Prompt: What you should give back is every line from the one containing "You are a GUI" through the last line of the records below, word for word and without pictures.

Collected data entries:

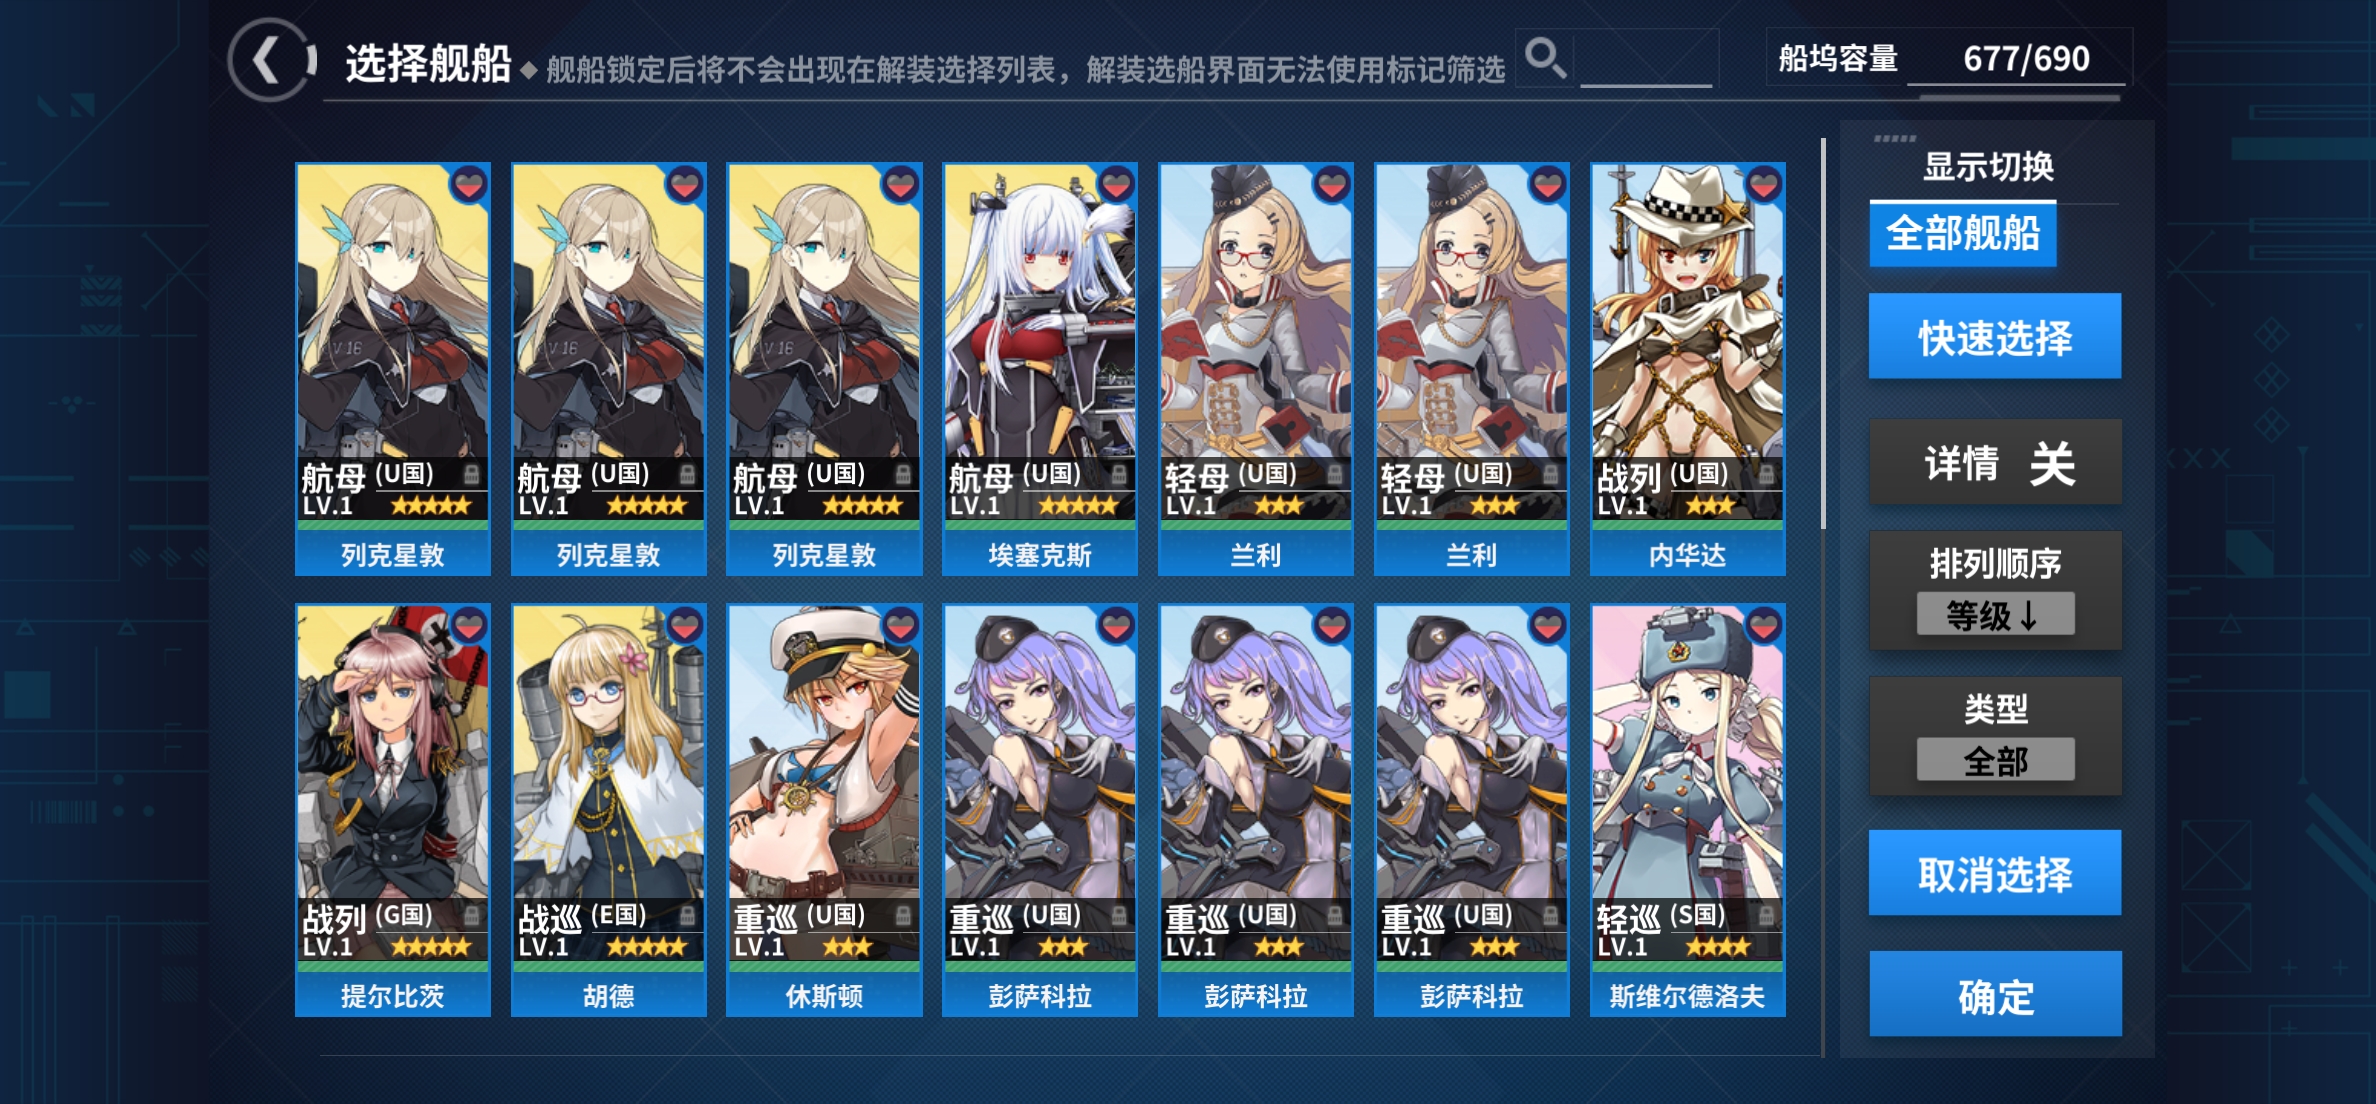Tap heart icon on 胡德 card

(x=685, y=626)
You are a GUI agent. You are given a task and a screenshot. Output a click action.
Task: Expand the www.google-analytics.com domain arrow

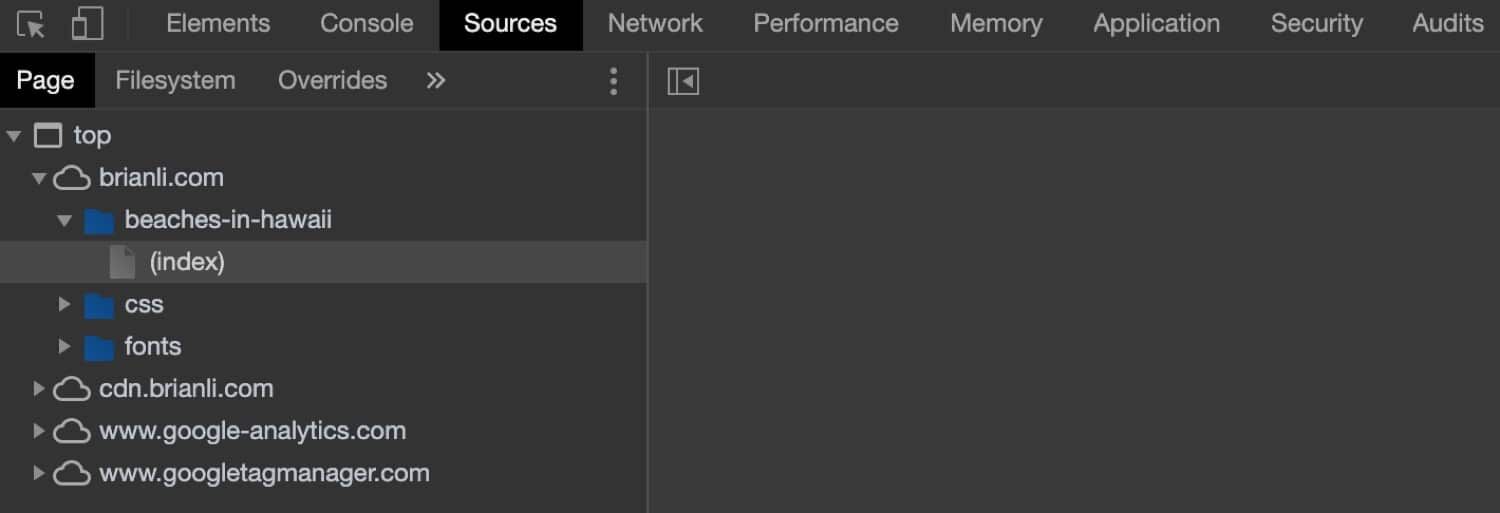(x=39, y=431)
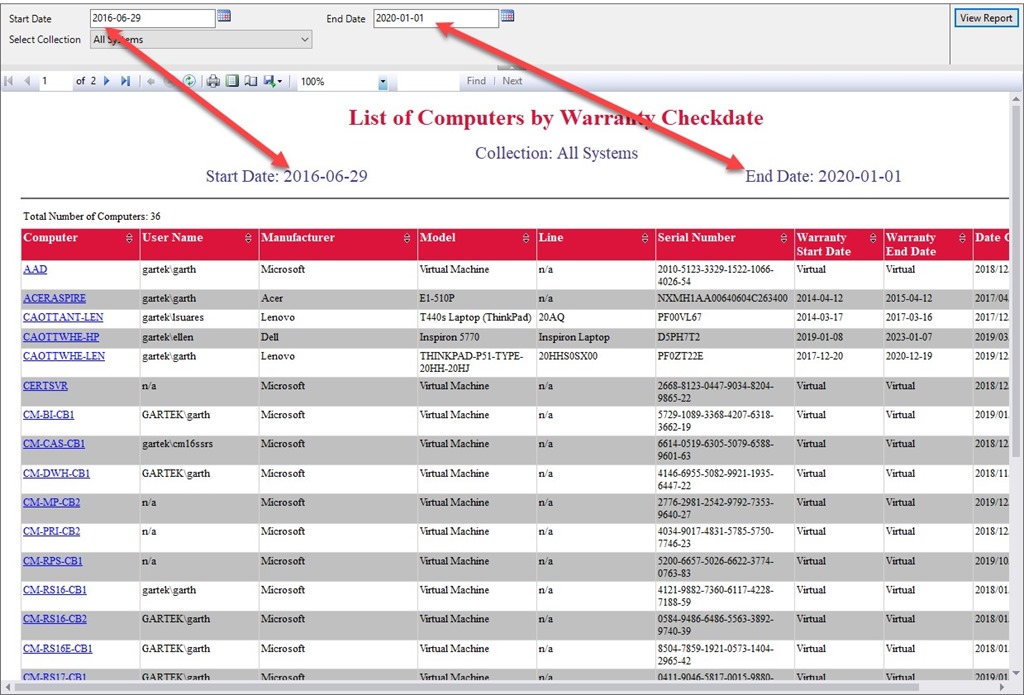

Task solution:
You are a GUI agent. You are given a task and a screenshot. Output a click action.
Task: Expand the www.google-analytics.com domain arrow

(x=39, y=431)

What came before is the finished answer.